Object First, the Veeam backup storage specialist we’ve written about here before, apparently has news coming at VeeamON as well. Anthony Cusimano, the company’s chief evangelist and director of technical marketing, is willing to share clues about that for the moment, but little more.

“We have a 64 and a 128 TB box,” he notes. “That’s pretty limiting for a lot of folks out there, so we’ve been listening. We’ve heard a lot of their comments as far as if they want something bigger, if they want something smaller, and we’ve evaluated all of that and that’s providing us with a lot of good data on what direction to scale for future releases.”

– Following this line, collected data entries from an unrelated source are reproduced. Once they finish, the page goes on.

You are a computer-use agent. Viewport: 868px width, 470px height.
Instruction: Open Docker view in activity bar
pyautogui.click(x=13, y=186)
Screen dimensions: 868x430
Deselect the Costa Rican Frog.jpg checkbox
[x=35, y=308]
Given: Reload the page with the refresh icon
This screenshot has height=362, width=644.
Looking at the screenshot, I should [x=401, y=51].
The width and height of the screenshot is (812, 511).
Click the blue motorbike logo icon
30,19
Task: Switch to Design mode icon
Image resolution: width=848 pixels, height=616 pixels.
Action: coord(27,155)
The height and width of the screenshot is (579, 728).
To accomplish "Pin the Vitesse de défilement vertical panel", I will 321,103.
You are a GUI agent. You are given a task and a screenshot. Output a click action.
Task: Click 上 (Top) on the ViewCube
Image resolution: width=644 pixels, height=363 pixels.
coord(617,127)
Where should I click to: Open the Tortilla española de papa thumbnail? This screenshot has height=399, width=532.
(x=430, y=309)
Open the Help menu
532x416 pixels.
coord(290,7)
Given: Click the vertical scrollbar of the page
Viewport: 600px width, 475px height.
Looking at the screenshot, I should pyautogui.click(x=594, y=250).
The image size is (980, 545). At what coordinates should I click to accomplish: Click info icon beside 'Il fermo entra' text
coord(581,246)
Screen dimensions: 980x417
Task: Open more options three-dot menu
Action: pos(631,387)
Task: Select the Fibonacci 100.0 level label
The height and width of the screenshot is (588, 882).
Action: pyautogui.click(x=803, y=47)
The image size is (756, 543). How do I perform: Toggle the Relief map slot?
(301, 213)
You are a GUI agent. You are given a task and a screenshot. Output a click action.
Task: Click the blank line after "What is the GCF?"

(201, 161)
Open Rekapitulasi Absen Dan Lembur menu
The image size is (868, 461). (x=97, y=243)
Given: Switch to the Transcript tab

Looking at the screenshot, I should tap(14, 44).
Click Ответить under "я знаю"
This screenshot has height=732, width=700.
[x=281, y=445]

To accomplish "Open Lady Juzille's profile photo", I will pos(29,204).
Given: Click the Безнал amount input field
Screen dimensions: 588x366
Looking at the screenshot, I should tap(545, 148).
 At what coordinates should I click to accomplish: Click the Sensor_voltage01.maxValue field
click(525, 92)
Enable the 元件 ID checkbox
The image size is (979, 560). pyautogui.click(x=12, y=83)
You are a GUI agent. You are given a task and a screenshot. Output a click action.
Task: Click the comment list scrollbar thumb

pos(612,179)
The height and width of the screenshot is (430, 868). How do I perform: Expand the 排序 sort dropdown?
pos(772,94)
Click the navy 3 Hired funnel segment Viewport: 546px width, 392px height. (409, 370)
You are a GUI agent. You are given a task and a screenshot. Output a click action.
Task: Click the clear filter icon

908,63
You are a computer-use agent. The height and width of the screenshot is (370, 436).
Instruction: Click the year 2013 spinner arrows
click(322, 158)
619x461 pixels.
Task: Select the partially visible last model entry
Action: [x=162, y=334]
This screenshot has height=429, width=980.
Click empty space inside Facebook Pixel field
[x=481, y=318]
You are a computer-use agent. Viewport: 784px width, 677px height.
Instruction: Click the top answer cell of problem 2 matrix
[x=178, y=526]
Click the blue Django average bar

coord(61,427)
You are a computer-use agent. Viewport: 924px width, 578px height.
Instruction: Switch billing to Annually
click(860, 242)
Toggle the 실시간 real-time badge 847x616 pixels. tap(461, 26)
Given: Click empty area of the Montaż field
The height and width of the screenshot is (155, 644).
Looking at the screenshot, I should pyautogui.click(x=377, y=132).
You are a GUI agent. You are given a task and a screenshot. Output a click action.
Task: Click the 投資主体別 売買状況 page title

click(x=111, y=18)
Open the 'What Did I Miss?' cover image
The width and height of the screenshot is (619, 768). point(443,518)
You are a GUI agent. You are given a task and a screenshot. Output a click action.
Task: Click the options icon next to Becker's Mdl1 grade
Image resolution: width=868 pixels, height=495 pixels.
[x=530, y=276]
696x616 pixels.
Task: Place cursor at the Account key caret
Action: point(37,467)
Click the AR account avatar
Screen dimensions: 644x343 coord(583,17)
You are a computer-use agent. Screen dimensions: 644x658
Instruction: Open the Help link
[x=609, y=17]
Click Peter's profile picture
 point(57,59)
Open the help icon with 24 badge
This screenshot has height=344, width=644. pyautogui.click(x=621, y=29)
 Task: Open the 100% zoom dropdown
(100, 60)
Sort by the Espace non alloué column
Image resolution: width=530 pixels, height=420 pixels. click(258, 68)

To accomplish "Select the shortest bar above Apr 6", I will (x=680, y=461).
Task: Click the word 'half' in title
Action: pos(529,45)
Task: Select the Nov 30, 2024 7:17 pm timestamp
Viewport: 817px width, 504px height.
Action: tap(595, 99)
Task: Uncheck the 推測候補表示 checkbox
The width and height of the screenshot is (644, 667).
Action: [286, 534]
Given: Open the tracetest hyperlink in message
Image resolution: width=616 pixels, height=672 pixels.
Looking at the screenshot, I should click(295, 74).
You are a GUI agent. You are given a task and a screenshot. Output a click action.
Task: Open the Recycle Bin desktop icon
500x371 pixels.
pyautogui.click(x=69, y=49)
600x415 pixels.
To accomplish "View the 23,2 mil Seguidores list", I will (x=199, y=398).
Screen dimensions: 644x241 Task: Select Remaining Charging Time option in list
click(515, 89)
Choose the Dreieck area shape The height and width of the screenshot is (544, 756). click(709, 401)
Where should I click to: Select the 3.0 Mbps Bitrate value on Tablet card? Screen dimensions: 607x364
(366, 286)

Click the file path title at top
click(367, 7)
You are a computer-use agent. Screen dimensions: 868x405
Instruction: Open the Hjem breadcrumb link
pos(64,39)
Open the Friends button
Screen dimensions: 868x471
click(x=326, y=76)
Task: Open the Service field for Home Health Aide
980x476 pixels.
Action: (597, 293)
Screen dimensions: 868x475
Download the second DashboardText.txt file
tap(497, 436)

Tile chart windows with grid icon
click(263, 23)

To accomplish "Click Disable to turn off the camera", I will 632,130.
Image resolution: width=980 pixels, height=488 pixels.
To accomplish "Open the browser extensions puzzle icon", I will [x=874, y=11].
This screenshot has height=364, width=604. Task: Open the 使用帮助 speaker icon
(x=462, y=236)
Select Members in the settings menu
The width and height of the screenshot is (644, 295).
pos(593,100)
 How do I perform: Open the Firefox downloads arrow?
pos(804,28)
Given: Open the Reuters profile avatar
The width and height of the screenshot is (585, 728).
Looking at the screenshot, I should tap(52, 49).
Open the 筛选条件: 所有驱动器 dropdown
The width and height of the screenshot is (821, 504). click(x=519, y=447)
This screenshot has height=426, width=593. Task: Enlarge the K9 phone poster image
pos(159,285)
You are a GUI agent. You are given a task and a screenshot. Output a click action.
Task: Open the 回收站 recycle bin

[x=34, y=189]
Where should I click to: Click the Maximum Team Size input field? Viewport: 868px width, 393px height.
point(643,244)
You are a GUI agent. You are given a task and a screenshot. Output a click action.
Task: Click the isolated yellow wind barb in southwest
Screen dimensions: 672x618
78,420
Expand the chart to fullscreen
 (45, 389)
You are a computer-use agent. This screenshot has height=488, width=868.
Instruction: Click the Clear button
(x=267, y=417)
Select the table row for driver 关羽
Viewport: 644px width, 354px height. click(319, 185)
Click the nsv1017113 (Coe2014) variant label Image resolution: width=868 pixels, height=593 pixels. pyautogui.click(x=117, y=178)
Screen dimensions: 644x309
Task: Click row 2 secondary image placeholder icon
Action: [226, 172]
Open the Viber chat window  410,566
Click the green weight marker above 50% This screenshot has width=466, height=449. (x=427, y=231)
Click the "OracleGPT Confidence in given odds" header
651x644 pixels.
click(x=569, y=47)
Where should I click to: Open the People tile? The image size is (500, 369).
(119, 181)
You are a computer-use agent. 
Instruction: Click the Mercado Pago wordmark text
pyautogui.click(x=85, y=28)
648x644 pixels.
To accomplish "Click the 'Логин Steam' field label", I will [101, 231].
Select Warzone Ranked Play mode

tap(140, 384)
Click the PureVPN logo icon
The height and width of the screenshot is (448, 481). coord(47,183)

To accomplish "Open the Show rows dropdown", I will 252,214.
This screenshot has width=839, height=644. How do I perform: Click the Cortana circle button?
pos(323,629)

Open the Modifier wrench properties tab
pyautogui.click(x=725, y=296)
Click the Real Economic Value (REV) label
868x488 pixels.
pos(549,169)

More to come in a few weeks. In the meantime, Object First (which officially turned 15 months old yesterday) has just enhanced its partner program. Updates include access to MDF for gold and platinum members and a new “Partner Rewards” program offering members at all levels the ability to earn points for taking online training courses, completing account mapping exercises, performing demos, closing deals, and more. They can then redeem those points for rewards.

Founded by Ratmir Timashev and Andrei Baronov, who also co-founded Veeam, Object First addresses one of the most critical security challenges Veeam users face: storing backup date locally in a manner that lets authorized users in during disaster recovery but locks ransomware out.

“Our box is designed to give you zero [write] access,” Cusimano says, “zero access to root, zero access to the operating system.”

No matter what privileges you enjoy elsewhere, adds Sterling Wilson, product strategist at Object First. “You can’t go in and raise your level, can’t make yourself an admin and go in and delete the data,” he says. “You can’t say, ‘oh, well, I’m going to clone somebody’s account or spoof root and get in.’ There literally is no way in.”

And that, Wilson observes, qualifies Object First like Veeam itself as something of a data security posture management vendor—which in turn brings Channelholic’s 2024 RSA Conference coverage more or less full circle.